Researchers call for home-grown solutions to conflicts

Participants at a conference on conflict resolution in Kigali, yesterday, stressed the need for home-grown responses, seen as central to conflict resolution in Africa.
Participants during at the workshop. The New Times/T.Kisambira
Participants during at the workshop. The New Times/T.Kisambira

Participants at a conference on conflict resolution in Kigali, yesterday, stressed the need for home-grown responses, seen as central to conflict resolution in Africa.

The themes of discussion included justice and reconciliation, conflict transformation, restoring community and national unity and structural conflict and transformation.

The participants stressed the importance of forgiveness in achieving reconciliation and co-existence in society.

“Forgiveness is personal and aids repair of not only interpersonal but intra-personal relationships as it fosters healing, personal freedom, and the lifting of heavy burdens from the heart,” said Julaina A. Obika, a lecturer and researcher at the Institute of Peace and Strategic Studies, Gulu University in northern Uganda.

Emmanuel Mushimiyimana, a researcher from Rwanda, noted that peace has eluded eastern DR Congo largely because the root cause has not been addressed yet it could be found through home-grown solutions.

According to Mushimiyimana, facts show that the conflict in DR Congo is about protracted ethnic hatred, land cases, special geostrategic and geopolitical situation- abundance of minerals and geographical location.
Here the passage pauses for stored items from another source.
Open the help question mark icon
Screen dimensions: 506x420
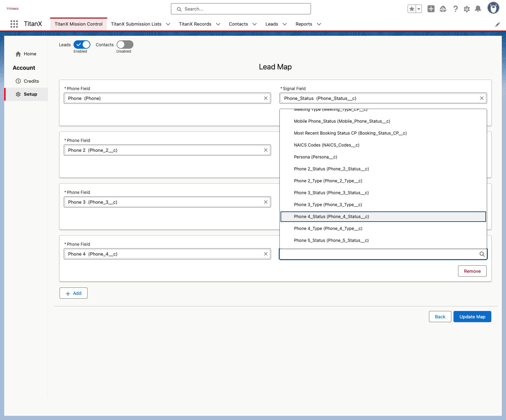[x=455, y=9]
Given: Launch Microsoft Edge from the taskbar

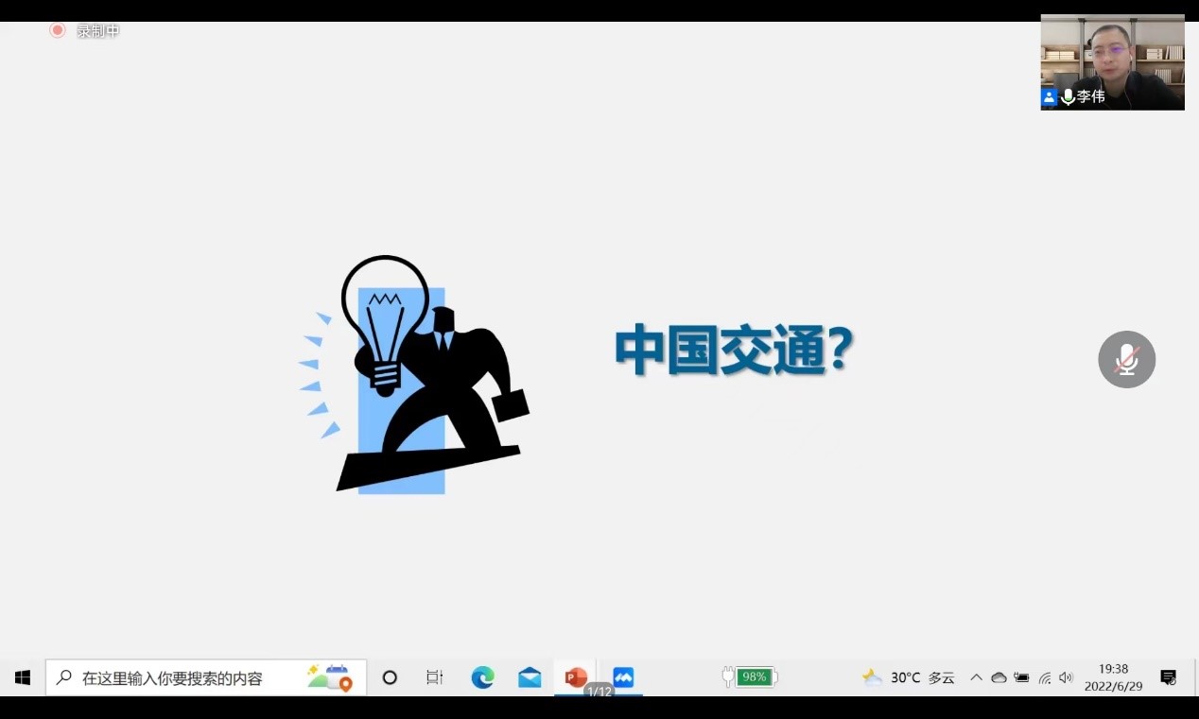Looking at the screenshot, I should click(482, 677).
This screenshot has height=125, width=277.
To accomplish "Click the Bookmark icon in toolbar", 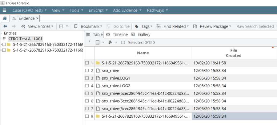I will coord(76,26).
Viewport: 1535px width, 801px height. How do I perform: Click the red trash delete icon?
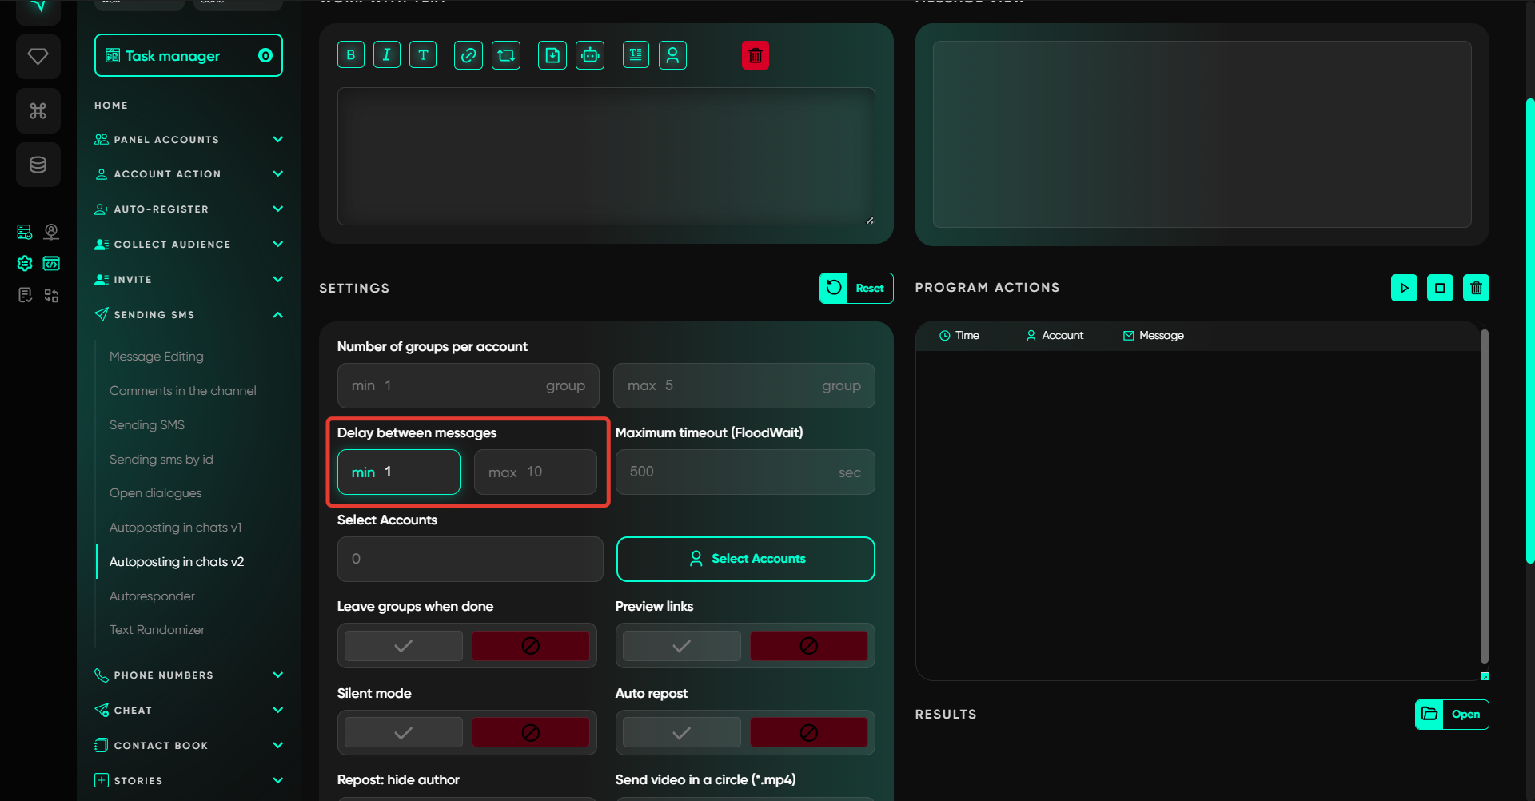tap(756, 55)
The participants also illustrated that forgiveness is important in conflict resolution.

The 5th NUR International Conference on the Great Lakes Region (ICGLR) aims at opening an opportunity for collaborative dialogue between universities, research and administrative institutions, in the quest for peace and security.

Participants were drawn from universities, research and administrative institutions, civil society groups, regional and international bodies, as well as UN Agencies.

CCM explores the view that by owning home-grown responses and expanding them, it makes it possible to achieve a high level of stability and security.